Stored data

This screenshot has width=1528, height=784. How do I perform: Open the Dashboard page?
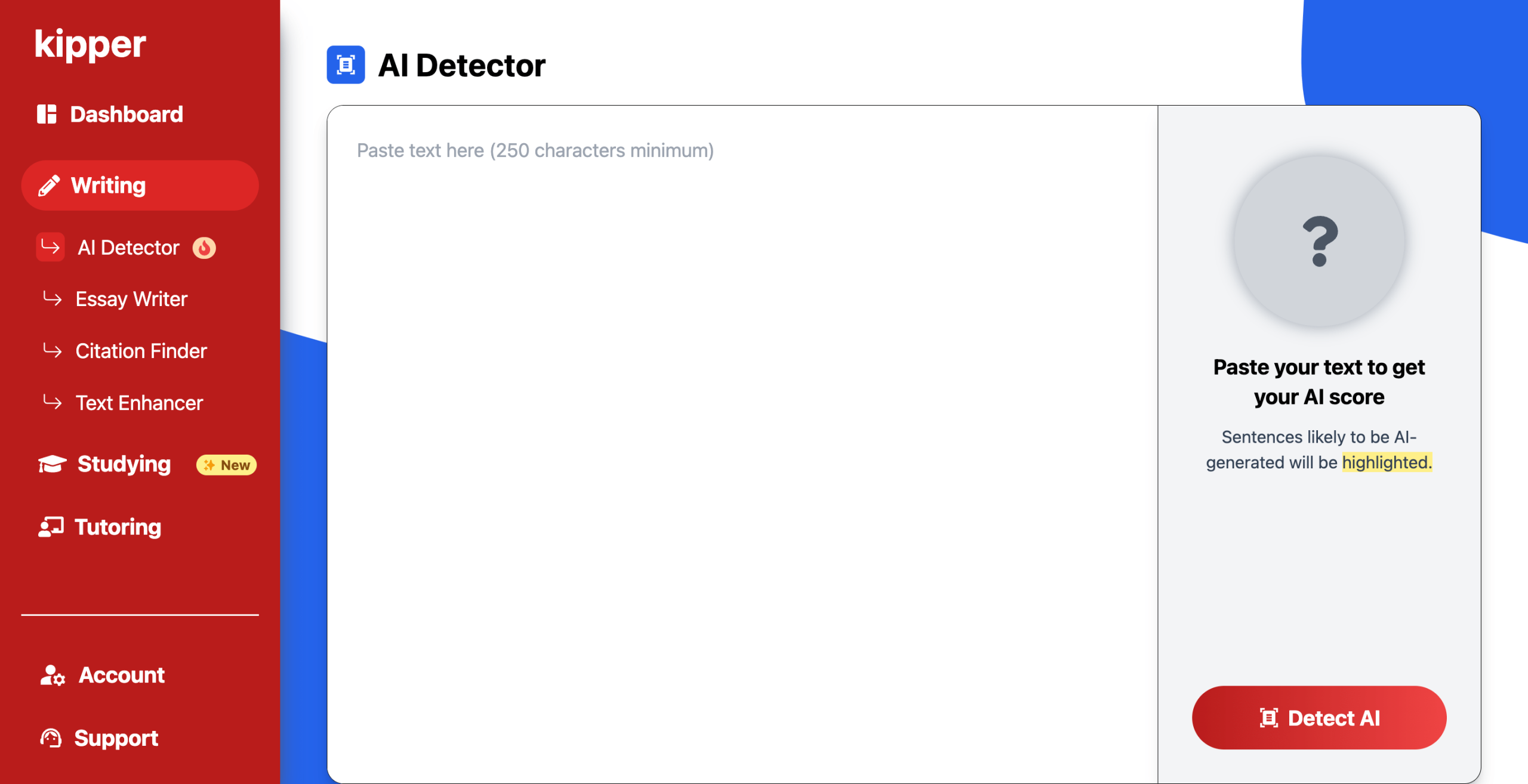(x=126, y=114)

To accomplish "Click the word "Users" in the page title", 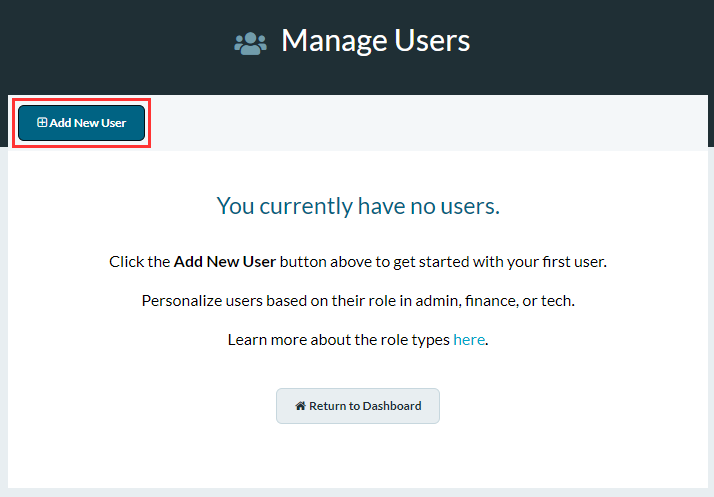I will [432, 41].
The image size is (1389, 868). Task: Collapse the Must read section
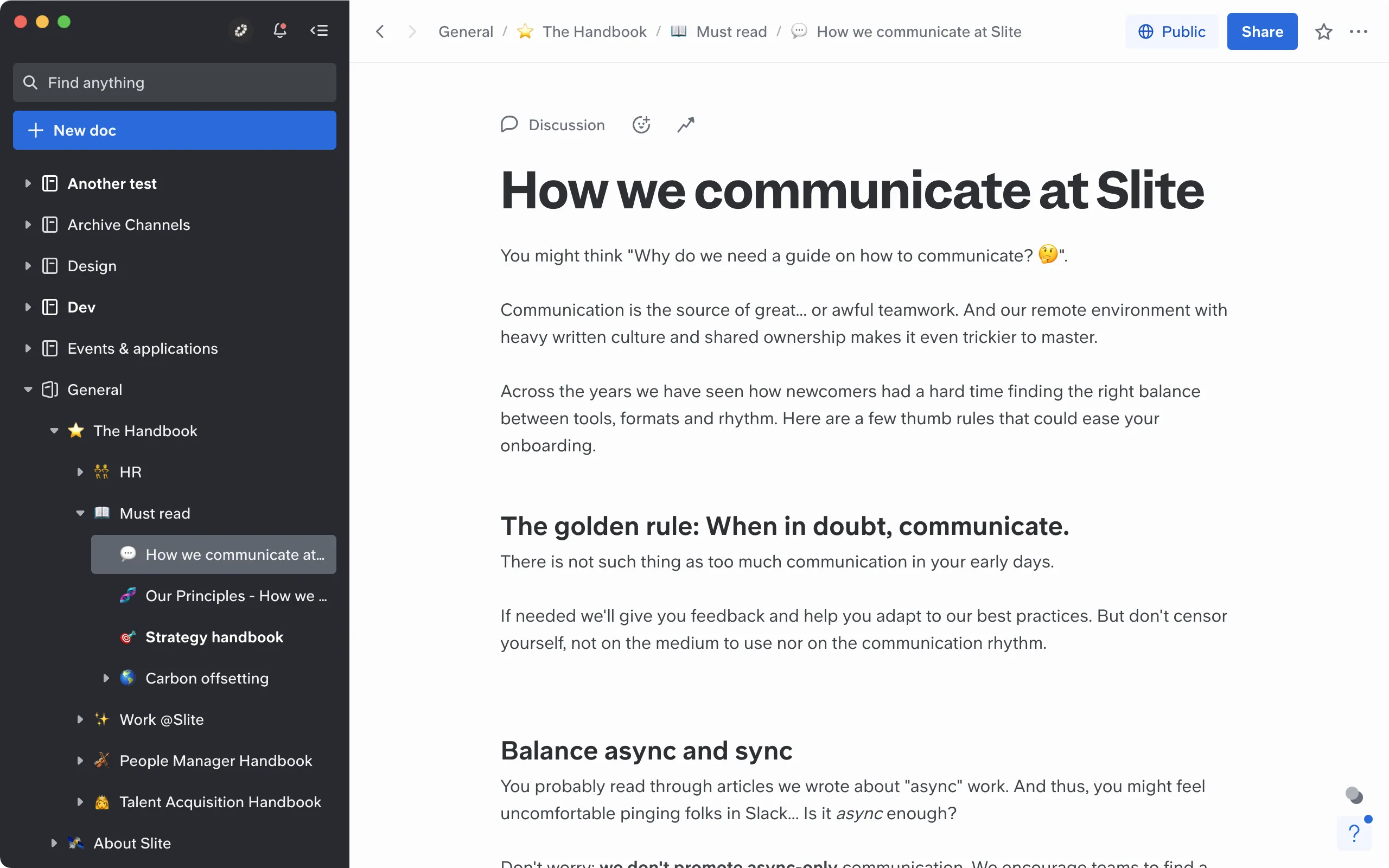(x=79, y=513)
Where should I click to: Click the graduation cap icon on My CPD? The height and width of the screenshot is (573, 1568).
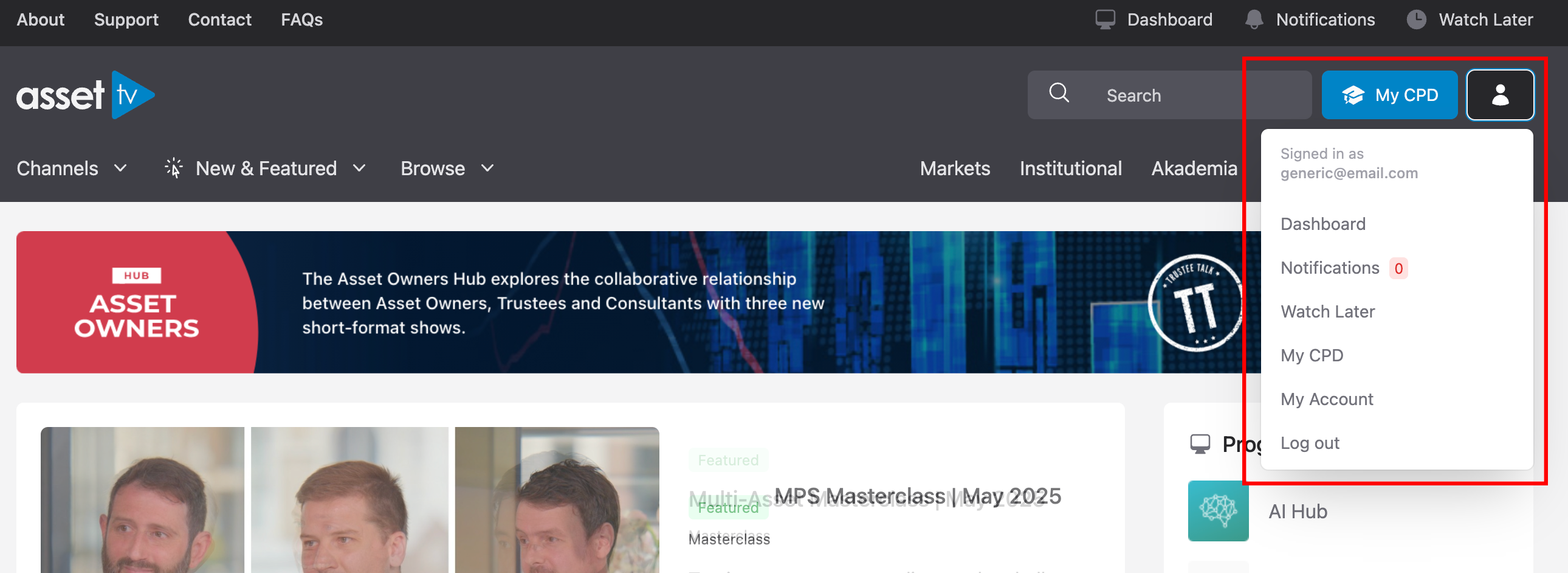pos(1353,95)
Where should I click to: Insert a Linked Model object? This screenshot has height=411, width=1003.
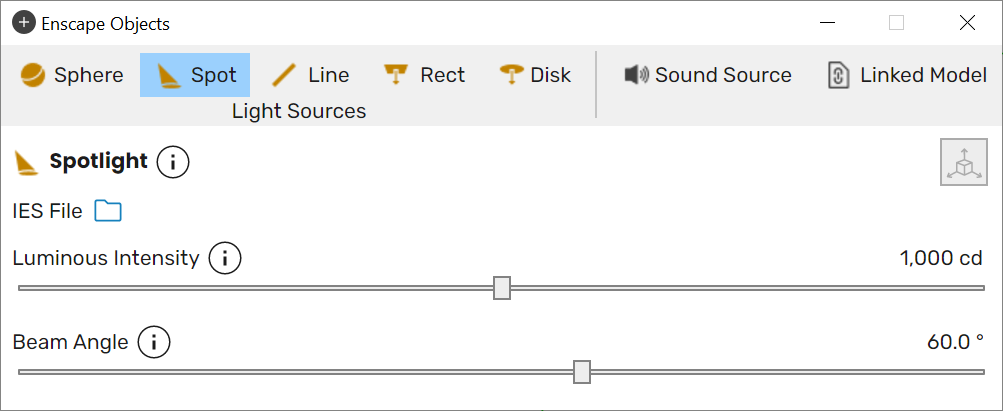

What you need to do: Using the records above, reproduce exactly the lines from the line containing "Where should I click to: Click" through the last line, with both ends kept and no pictures.

Result for this task:
Where should I click to: Click the graduation cap icon on My CPD? The height and width of the screenshot is (573, 1568).
pos(1353,95)
Where should I click to: Insert a Linked Model object? This screenshot has height=411, width=1003.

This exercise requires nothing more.